Today we discussed Coq's type system a bit more. In particular, Coq has both dependent types and universal types but uses the keyword 'forall' for both. Also, 'forall' is not the universal quantification of classical logic, but the more restrictive proof building function of constructive logic. Typing of the case statement in Coq is not as restrictive as in ML, the type of the case can be constructed from the value matched against.

Ben pointed out that you can utf8 characters for funky math symbols if you want to. There is a small file that you can load of already mapped patterns. It is not already in the default load path of Coq, so you must either add to the path or specify the full path name of this file. If you've used a godi installation the file is at : /opt/godi/lib/coq/ide/utf8.

Ben complained because he could not map the symbol '=>' to the symbol he wanted. Mulhern speculated that this was because it was not part of an inductively defined type. This was wrong, think about the fact that 'forall' pops up as a utf8 symbol and it's part of the CC and not an inductive type. These notations are just a pattern matching device. In the words of the ref manual, they bind a syntactic expression to a term. So, you can match against a function definition, but not against the character string '=>'. Here's an example, not using utf8 characters.

Notation " 'lambda' x : T, Z" := (fun (x : T) => Z) (at level 200, x ident, t ident) : type_scope.

Unfortunately, you're really pushing the expressiveness of notations if you try to do the same thing for match statements.

Check out the exciting things we proved today.

Read Section 1 of "Constructive Logic for All". The first part of the paper goes into a bit of detail about the distinction between intuitionistic logic and classical logic but is not very formal.

Read Section 4 through 4.1 of the Coq Reference Manual.

#### 2008 Feb 11

Check out the exciting things we proved today.

Today we observed that inductive definitions like eq and le are really just a way to package up axioms and place them in our environment. In this case, le_n : forall n : nat, n <= n and le_S : forall n m : nat, n <= m -> n <= S m are the two axioms about le provided by the core part of the Coq standard library.

Also, -> and forall are part of the Calculus of Constructions (CoC) while other things that might seem equally fundamental, like eq are not, but are instead defined in terms of inductive types.

The Curry-Howard isomorphism is important here; in the world of logic -> is implication, but in the world of programs it is the function type.

Our intuition about implication carries over from classical propositional logic---assigning a value of T to A is a lot like finding a proof for A and assigning a value of F to A is a lot like finding a proof of A -> False.

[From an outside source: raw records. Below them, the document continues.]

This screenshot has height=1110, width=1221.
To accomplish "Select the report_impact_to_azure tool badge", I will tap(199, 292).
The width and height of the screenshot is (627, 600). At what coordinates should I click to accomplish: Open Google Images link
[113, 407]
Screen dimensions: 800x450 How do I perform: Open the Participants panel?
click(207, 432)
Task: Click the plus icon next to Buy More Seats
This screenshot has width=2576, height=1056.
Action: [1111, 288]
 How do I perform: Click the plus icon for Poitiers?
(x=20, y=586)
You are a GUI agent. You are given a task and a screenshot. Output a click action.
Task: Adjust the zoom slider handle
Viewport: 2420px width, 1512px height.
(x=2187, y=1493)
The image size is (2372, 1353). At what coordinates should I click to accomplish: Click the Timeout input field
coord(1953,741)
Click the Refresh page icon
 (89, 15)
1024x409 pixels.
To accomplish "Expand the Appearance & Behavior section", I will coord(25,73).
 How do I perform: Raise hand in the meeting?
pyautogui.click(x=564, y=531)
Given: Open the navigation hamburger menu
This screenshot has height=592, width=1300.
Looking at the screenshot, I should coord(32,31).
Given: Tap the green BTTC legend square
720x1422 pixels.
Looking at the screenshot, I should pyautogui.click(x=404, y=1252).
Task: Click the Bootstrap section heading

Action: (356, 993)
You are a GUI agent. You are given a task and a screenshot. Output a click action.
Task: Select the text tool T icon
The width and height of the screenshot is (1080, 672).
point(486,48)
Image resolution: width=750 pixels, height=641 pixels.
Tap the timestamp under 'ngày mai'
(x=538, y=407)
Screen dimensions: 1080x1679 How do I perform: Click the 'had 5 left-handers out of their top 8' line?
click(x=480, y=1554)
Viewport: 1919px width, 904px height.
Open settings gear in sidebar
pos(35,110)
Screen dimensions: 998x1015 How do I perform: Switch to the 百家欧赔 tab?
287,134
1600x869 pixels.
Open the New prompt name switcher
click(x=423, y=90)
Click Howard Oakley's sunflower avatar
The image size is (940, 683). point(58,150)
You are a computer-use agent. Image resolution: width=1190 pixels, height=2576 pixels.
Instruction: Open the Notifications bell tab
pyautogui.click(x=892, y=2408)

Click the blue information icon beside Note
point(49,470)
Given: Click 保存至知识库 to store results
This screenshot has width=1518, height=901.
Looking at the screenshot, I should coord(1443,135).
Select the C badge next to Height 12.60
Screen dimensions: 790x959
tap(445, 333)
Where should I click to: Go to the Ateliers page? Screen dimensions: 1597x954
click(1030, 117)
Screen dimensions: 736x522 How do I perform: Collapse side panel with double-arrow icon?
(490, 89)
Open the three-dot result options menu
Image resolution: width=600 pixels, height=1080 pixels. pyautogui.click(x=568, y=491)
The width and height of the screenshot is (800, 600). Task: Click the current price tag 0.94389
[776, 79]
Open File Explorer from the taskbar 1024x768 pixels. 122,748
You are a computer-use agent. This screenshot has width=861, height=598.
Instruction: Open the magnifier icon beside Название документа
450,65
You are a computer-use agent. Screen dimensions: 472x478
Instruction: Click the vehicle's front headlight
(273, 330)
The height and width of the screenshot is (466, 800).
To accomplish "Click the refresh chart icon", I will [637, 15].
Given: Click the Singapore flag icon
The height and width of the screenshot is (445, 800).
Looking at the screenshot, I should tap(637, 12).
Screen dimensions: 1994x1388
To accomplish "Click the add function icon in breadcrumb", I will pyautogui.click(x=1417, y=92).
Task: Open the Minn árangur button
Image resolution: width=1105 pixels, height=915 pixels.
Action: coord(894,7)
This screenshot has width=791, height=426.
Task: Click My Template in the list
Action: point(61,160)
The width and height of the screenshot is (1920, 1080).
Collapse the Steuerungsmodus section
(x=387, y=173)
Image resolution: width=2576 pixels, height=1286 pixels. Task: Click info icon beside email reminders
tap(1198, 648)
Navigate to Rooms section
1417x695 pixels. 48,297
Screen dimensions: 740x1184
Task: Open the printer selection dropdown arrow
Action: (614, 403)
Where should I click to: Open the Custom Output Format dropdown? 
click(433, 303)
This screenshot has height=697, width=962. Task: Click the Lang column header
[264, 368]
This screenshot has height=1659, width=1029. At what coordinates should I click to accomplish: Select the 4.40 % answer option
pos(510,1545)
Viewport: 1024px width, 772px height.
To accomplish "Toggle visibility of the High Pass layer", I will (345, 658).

Read Section 1.3 (The Vernacular) of the Coq Reference Manual. There are five sub-sections. Your reading strategy should be as follows. Start each sub-section and read for as long as you are interested, but at least until you grasp the basic syntax of the command discussed in that subsection. Then go on to the next sub-section. You can skip the part about the Function command entirely.

Read Section 30.5 of "Types and Programming Languages" by Benjamin Pierce. Note that in Coq, the symbol Π is represented by the keyword "forall" often abbreviated as ∀. Sorry about that, you'll get used to it.

#### 2008 Feb 4

Check out the exciting things we proved today.

• Make sure that you have a working CoqIde or, at least, coqtop.
• Bring something to write with and on.